His hands moved up her thighs. A warning light went off in the back of her head. But it was muted and flashing in slow motion, so that it actually made a rather pleasing, pulsing pattern in her mind. She knew she should probably stand or move his hands, but it seemed an awful lot of effort to make. And she kind of liked how it felt where his fingers were, lightly massaging her, just enough to be noticeable.

“You have a beautiful smile,” he said.

She never knew what to say when men said things like that. Was she supposed to return the compliment? He had a prominent forehead, a thick neck and broad shoulders. In the dark, he was handsome enough.

“A really beautiful smile.”

“That's very nice of you to say,” she said. And she meant it. He was making her feel good. He was making her feel attractive and wanted. That's what she had come for. That's all she had come for.

“You slay guys with that smile. And you know it. Don't you? You know that I'm defenseless.”

“You don't seem so defenseless.” She was Lana Turner. Or Lauren Bacall. Someone svelte and sophisticated. Someone whose nose didn't hook. Someone whose hair didn't frizz. Someone who didn't do Spin classes till she was ready to faint without ever getting rid of the last roll of fat around her waist.

If she were thinner, Tad would have treated her better. She didn't care about Tad. She didn't care where he was or whom he was with. She was with Al. Or Hal. She was having a good time.

She must have closed her eyes for a moment, because when she opened them, he was much closer. He spread her knees and stood between them. His hands were now under the hem of her skirt. She remembered kicking off her jeans at home and wriggling into the
skirt, and she remembered thinking, hoping that someone would want to put their hands exactly where Hal's hands were now. She decided his name was Hal. She didn't really like the name Al.

He was kissing her, and he was better with his hands than with his mouth. But what he lacked in technique he made up for with enthusiasm. This was probably the point when she should tell him that she wasn't going home with him. But it wasn't like she was making a commitment to him just because she was letting him put his tongue in her mouth.

“What do you want?” he asked, coming up for air.

That was the million-dollar question, and much too complicated to answer after twelve hours of primate observation in a basement lab and four bourbons.

“What do you like?” he rephrased the question. His hands were now sliding up the inside of her thighs. She kind of liked that. But she didn't necessarily want to say it out loud. She curled a forefinger under the waistband of his jeans, hoping it would make the point that he should just continue doing what he was doing.

“What do you like?” he asked again.

He was like a dog with a bone. Well, a dog with a boner. She smiled again, hopefully playfully, but more likely goofily. “I don't know.”

“You're a woman alone in this kind of bar after midnight on a Saturday night. You know what you like.”

She liked Tad. But where did that get her?

“Do you like to be tied up?” He whispered in her ear. “Do you want to tie me up?”

She kissed him again, partly to make him stop talking. She didn't want to talk. She didn't want to think. She wanted to forget she even had a brain. Just a body. Fingers. Nails. Teeth. Tongue.

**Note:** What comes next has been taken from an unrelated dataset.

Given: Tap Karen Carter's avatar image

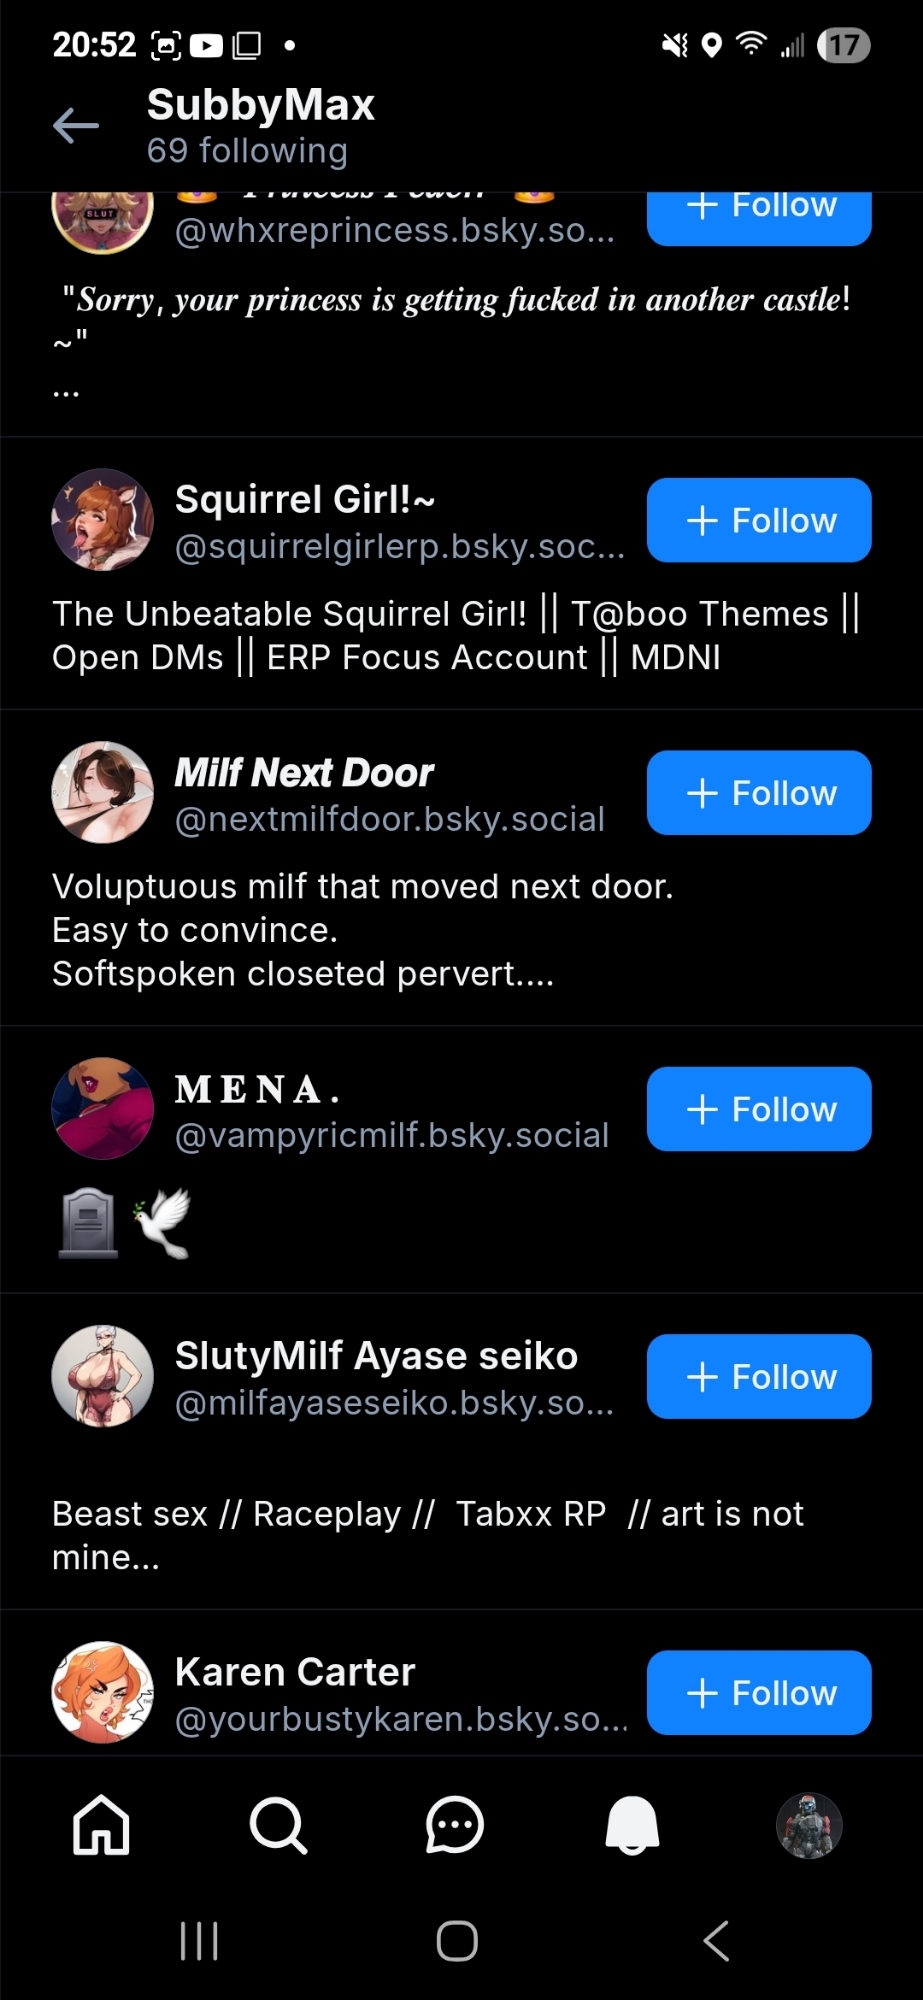Looking at the screenshot, I should click(103, 1692).
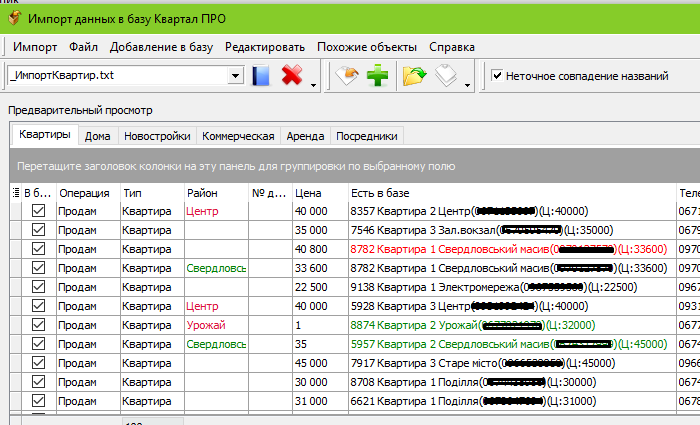The image size is (700, 425).
Task: Click the blue book icon in toolbar
Action: (x=262, y=76)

“Do you want to go down on me? Do you want me to go down on you?”

So many questions. It felt like a quiz. She was losing some of her buzz. “What would
you
like?” she finally said, turning the tables on him.

He slipped one of his fingers inside her, and she gasped. She felt the wetness of his breath on her left ear. “I'd like to tie you spread-eagled to my bed and eat your pussy for hours.”

That was a shame. Because he was better with his hands.